● **任务要求**
a) 在这段讲RDD常用transformation算子的文档摘录里,intersection算子的底层调用了哪个方法?
b) 列出这段讲RDD常用transformation算子的文档摘录中以编号标题逐一介绍的全部算子名称。
c) 从这段讲RDD常用transformation算子的文档摘录停下的地方接着往下续写。

● **文档摘录**
──────────
RDD中常用transformation算子
0.intersection求交集
功能:是对两个rdd或者两个集合,求共同的部分,比如第一个rdd中有的数据并且第二个rdd中也有的数据,取出相同的元素(会去重)
底层:底层调用的cogroup,map将数据本身当成key,null当成value,然后进行过滤,过滤的条件为,两个迭代器都不为空迭代器,然后调用keys取出key
def intersection(other: RDD[T]): RDD[T] = withScope {
this.map(v => (v, null)).cogroup(other.map(v => (v, null)))
.filter { case (_, (leftGroup, rightGroup)) => leftGroup.nonEmpty && rightGroup.nonEmpty }
.keys
}
1.Subtract差集
功能:将第一个rdd和第二个rdd中相同的部分差掉(差集可以使用在集合或者是RDD中)(不会去重)
要求:两个RDD中的数据类型必须是一致的,数据类型可以是任意类型
底层调用了一个map方法,将值变成k,v(k是集合本身的元素,v是null)的形式,然后调用了subtractByKey,subtractByKey底层是new 了一个subTractRDD,将k,和v放入一个map集合,先将rdd1中的所有数据拼成(k,seq())中,然后遍历第二个rdd,根据第二个rdd中的key移除第一个rdd中的key,底层源码如下:
// the first dep is rdd1; add all values to the map
integrate(0, t => getSeq(t._1) += t._2)
// the second dep is rdd2; remove all of its keys
integrate(1, t => map.remove(t._1))
2.PartitionBy算子(transformation算子)
功能:按照指定的分区器,重新分区
要求:数据类型为K,V类型的才能调用PartitonBy重新分区
底层:如果和传入的分区器和原来的分区器相同,这使用原来的分区器,如果不同则new shuffleRDD,传入新传入的分区器
if (self.partitioner == Some(partitioner)) {
self
} else {
new ShuffledRDD[K, V, V](self, partitioner)
}
3.repartition重新设置分区数量算子
功能:将数据打散,重新分区,可以将分区数量变多也可以将分区数量减少,有两个stage,不管是分区数量是增加还是分区数量减少或者是不变都一定存在shuffle,其中有一个参数:shuffle=true
要求:数据不一定是K,V类型,
底层:调用了coalesce,并且默认shuffle=true,在底层是调用了shuffleRDD
if (shuffle) {
/** Distributes elements evenly across output partitions, starting from a random partition. */
val distributePartition = (index: Int, items: Iterator[T]) => {
var position = new Random(hashing.byteswap32(index)).nextInt(numPartitions)
items.map { t =>
// Note that the hash code of the key will just be the key itself. The HashPartitioner
// will mod it with the number of total partitions.
position = position + 1
(position, t)
──────────
● **所附记录**
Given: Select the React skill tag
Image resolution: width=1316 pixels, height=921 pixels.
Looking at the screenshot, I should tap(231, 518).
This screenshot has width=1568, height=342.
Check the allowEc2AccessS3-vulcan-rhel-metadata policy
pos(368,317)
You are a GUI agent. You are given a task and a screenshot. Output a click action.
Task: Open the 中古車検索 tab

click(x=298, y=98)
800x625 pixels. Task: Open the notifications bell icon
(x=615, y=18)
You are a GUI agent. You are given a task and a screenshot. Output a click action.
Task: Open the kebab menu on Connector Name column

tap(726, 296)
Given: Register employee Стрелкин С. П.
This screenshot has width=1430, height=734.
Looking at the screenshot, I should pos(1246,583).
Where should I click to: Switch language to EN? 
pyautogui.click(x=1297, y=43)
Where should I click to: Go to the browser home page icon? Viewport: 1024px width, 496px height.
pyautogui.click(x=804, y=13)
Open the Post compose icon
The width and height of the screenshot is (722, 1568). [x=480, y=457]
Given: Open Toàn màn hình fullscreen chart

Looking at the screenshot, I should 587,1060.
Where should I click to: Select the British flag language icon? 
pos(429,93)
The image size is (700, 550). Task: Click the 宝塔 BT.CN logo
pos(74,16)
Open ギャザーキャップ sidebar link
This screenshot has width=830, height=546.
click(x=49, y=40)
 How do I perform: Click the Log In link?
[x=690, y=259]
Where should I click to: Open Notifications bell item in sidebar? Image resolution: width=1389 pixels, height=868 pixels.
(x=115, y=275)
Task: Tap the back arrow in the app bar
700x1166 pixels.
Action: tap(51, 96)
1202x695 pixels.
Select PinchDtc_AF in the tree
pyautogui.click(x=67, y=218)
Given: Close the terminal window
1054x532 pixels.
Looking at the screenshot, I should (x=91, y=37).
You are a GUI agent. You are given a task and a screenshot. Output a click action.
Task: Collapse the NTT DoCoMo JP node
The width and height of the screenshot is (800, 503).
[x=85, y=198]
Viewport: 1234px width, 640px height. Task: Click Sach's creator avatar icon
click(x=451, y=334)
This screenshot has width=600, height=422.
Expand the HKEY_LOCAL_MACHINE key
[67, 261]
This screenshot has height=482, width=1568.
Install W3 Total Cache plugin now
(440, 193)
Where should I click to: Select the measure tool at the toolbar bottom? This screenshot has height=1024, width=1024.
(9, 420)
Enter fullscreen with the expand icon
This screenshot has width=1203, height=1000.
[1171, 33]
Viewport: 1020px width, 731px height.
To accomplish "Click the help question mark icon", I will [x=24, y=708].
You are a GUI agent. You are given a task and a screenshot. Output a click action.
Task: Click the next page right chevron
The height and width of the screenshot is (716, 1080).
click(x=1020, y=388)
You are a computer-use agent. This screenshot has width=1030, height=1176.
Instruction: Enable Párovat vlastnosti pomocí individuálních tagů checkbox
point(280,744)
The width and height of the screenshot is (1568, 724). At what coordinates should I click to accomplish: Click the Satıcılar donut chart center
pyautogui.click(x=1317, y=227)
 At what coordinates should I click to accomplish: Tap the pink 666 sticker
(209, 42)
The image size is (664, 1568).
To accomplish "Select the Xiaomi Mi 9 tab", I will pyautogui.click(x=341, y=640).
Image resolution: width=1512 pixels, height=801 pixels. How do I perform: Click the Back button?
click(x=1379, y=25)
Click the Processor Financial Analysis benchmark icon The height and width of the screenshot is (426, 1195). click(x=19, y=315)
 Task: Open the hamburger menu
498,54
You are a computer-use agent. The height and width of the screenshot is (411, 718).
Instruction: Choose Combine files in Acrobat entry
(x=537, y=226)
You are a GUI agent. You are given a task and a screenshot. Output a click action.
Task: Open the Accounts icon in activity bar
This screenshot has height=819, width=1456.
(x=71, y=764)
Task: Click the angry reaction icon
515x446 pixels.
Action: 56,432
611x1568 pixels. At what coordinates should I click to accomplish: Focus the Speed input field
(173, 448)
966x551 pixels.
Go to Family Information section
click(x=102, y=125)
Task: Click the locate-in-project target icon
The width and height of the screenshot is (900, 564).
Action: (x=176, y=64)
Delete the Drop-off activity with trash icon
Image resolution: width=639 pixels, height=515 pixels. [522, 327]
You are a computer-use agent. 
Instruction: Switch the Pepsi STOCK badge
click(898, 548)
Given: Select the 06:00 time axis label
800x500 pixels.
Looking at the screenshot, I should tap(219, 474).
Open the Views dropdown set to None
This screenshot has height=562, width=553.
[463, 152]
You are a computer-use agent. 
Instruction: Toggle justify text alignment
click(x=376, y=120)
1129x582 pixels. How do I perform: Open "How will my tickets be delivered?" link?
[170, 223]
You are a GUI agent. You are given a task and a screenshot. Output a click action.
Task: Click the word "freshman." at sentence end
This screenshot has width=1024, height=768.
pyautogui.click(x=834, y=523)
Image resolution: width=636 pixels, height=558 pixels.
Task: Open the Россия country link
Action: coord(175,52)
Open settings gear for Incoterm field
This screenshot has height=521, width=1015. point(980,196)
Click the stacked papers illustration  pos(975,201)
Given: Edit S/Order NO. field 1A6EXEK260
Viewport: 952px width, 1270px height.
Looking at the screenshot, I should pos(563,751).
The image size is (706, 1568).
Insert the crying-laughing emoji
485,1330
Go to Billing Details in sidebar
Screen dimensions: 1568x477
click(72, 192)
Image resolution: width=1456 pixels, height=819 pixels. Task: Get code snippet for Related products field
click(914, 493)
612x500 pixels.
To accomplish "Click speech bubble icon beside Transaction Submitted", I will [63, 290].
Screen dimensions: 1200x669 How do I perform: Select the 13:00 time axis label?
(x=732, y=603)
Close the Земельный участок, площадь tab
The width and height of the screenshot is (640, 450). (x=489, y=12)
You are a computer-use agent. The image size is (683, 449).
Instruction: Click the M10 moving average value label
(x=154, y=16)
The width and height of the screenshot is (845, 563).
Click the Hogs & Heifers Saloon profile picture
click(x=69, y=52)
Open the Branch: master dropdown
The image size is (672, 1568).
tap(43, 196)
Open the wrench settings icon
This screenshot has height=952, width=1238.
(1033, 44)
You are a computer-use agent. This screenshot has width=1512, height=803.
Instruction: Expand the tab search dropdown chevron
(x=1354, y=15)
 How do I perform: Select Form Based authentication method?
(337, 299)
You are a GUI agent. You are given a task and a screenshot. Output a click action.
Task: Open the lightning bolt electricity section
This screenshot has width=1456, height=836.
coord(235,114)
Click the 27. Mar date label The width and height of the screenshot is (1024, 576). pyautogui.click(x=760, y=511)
──────────
● **答复内容**
a) 底层调用的是cogroup。

b) intersection、Subtract、PartitionBy、repartition

c)
}
} : Iterator[(Int, T)]
// include a shuffle step so that our upstream tasks are still distributed
new CoalescedRDD(
new ShuffledRDD[Int, T, T](
mapPartitionsWithIndexInternal(distributePartition, isOrderSensitive = true),
new HashPartitioner(numPartitions)),
numPartitions,
partitionCoalescer).values
} else {
new CoalescedRDD(this, numPartitions, partitionCoalescer)
}
}
4.coalesce将分区汇聚或者合并的算子
功能:可以有shuffle也可以没有(其中有一个参数默认shuffle=false),可以将数据打散,也可以不打散,以4个分区变成2个分区为例:从rdd角度分析,是将4个分区合并成了2个分区,从task角度来说是一个task读多个task的数据,如果将分区数量变多,但是shuffle=false,最后的结果是分区数量不变,这样做没有意义
补充:一个stage中task的数量是这个stage最后一个RDD中的task数量决定
底层:底层是调用coalesce方法,并且默认shuffle: Boolean = false,如果shuffle等于false相当于是new CoalescedRDD对coalesce包了一层
if (shuffle) {
/** Distributes elements evenly across output partitions, starting from a random partition. */
val distributePartition = (index: Int, items: Iterator[T]) => {
var position = new Random(hashing.byteswap32(index)).nextInt(numPartitions)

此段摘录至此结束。